> [Stored data]
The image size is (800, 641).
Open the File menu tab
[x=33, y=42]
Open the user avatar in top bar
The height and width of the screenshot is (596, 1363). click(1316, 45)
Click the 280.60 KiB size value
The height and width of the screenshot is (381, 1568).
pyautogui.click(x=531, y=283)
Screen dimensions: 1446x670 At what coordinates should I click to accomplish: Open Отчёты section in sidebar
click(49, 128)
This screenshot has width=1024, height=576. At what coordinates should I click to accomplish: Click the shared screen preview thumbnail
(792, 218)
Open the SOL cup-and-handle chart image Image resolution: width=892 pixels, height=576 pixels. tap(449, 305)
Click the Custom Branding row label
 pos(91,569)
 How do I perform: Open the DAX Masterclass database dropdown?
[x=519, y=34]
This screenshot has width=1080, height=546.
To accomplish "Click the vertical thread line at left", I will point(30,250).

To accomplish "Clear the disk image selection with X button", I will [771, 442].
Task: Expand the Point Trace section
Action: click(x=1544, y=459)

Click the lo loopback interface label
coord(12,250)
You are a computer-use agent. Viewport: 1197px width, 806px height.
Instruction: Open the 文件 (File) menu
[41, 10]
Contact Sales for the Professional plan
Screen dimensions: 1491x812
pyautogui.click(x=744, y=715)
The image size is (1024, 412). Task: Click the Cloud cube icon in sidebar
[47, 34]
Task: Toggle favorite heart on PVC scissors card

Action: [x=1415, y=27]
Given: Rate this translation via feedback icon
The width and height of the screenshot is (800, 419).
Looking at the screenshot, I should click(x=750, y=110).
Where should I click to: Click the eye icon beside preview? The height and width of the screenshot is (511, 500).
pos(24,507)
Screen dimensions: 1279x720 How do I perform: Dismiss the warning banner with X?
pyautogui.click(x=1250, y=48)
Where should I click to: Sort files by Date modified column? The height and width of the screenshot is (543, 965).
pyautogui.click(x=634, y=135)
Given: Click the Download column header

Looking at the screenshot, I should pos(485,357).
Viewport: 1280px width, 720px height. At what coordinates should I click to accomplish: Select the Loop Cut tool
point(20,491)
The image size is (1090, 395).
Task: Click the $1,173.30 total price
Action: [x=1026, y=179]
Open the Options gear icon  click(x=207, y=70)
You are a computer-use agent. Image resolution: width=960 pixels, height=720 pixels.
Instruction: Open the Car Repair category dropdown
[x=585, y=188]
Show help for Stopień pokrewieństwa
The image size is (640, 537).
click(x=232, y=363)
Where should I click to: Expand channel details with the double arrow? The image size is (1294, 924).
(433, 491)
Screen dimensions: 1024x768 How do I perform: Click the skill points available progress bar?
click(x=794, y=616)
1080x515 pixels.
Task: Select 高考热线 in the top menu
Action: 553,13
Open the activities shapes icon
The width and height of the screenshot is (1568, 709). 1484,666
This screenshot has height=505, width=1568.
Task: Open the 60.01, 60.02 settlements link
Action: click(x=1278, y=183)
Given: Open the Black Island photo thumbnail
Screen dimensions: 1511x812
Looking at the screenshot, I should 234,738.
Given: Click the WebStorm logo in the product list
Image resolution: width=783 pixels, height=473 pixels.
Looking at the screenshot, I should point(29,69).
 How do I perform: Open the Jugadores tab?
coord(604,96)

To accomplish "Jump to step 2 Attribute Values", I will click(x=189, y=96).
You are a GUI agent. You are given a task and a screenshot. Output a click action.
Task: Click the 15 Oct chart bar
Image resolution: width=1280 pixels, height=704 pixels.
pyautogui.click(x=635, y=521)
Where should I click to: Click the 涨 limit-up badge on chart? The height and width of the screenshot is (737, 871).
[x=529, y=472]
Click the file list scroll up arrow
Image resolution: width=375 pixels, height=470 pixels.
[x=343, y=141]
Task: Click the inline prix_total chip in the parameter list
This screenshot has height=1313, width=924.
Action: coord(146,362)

> [WHAT YOU WILL DO]
From the records above, reproduce exactly the lines from the one with "Open the activities shapes icon" to the one with "Given: Open the Black Island photo thumbnail", both included, and no others.

> [SOLUTION FOR THIS EXERCISE]
Open the activities shapes icon
The width and height of the screenshot is (1568, 709). 1484,666
This screenshot has height=505, width=1568.
Task: Open the 60.01, 60.02 settlements link
Action: click(x=1278, y=183)
Given: Open the Black Island photo thumbnail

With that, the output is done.